> Problem statement
Please write out only the lines running from the one with "Click the Google Ads logo icon" through the last line of the listing, each exactly as given.

> Records for the task
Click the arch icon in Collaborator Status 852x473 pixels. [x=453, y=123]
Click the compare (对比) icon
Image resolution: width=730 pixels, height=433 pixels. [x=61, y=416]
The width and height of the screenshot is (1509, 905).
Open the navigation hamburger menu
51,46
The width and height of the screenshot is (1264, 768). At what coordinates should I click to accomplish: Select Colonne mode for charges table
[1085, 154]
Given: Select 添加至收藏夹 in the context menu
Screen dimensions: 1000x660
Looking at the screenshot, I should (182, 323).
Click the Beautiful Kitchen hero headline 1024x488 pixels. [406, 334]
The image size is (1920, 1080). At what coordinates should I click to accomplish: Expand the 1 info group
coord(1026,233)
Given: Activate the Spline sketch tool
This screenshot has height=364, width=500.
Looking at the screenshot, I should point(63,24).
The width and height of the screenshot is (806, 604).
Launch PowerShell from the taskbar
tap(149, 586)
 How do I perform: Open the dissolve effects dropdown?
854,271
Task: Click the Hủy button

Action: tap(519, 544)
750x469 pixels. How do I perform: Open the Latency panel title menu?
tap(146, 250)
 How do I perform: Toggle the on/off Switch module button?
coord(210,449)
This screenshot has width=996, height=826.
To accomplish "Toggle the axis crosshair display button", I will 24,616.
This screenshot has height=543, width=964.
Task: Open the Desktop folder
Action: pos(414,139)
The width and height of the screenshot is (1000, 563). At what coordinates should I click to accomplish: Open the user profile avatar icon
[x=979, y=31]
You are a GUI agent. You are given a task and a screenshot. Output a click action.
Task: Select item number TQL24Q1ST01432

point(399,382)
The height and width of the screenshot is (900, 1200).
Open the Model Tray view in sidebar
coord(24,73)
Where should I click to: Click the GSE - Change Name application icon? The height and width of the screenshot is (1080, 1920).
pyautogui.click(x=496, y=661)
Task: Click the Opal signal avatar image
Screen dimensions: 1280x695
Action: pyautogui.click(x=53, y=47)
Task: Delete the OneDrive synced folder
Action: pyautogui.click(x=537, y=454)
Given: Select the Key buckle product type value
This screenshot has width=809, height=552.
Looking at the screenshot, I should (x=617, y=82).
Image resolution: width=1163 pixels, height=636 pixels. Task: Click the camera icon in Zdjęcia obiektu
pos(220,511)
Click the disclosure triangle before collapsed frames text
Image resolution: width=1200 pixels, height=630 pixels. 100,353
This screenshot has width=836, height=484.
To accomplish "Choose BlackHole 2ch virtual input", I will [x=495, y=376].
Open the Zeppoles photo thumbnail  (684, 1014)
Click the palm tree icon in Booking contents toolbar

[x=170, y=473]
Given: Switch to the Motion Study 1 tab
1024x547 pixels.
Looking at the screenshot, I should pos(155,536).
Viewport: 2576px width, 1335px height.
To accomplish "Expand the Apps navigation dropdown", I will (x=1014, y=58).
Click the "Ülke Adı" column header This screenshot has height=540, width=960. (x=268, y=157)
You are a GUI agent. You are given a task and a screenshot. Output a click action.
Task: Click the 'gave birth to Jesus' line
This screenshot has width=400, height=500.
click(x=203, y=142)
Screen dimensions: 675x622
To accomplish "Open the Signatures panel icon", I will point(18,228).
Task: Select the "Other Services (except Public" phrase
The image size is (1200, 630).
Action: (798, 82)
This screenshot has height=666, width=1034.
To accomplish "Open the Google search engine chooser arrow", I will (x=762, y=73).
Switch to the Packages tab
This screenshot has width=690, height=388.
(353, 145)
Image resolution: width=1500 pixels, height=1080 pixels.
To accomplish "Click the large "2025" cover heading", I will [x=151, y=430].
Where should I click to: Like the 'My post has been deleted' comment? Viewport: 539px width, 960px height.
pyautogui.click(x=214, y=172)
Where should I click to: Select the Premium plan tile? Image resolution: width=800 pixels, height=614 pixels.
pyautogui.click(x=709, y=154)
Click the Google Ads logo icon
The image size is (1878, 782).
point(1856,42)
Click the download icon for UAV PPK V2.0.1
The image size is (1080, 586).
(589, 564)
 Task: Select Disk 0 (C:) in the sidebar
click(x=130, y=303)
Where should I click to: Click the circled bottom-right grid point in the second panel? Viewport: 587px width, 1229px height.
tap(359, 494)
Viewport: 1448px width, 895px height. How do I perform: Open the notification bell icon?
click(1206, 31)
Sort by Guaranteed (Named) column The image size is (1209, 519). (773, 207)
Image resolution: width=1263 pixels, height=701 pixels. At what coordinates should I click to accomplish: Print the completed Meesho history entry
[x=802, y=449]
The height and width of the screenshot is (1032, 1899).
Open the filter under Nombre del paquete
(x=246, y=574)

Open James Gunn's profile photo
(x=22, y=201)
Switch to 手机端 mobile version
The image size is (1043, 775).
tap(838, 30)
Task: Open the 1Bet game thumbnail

> Answer section
Click the Google Ads logo icon
The image size is (1878, 782).
point(1856,42)
Click the download icon for UAV PPK V2.0.1
The image size is (1080, 586).
(589, 564)
 Task: Select Disk 0 (C:) in the sidebar
click(x=130, y=303)
Where should I click to: Click the circled bottom-right grid point in the second panel? Viewport: 587px width, 1229px height.
tap(359, 494)
Viewport: 1448px width, 895px height. How do I perform: Open the notification bell icon?
click(1206, 31)
Sort by Guaranteed (Named) column The image size is (1209, 519). (773, 207)
Image resolution: width=1263 pixels, height=701 pixels. At what coordinates should I click to accomplish: Print the completed Meesho history entry
[x=802, y=449]
The height and width of the screenshot is (1032, 1899).
Open the filter under Nombre del paquete
(x=246, y=574)

Open James Gunn's profile photo
(x=22, y=201)
Switch to 手机端 mobile version
The image size is (1043, 775).
tap(838, 30)
Task: Open the 1Bet game thumbnail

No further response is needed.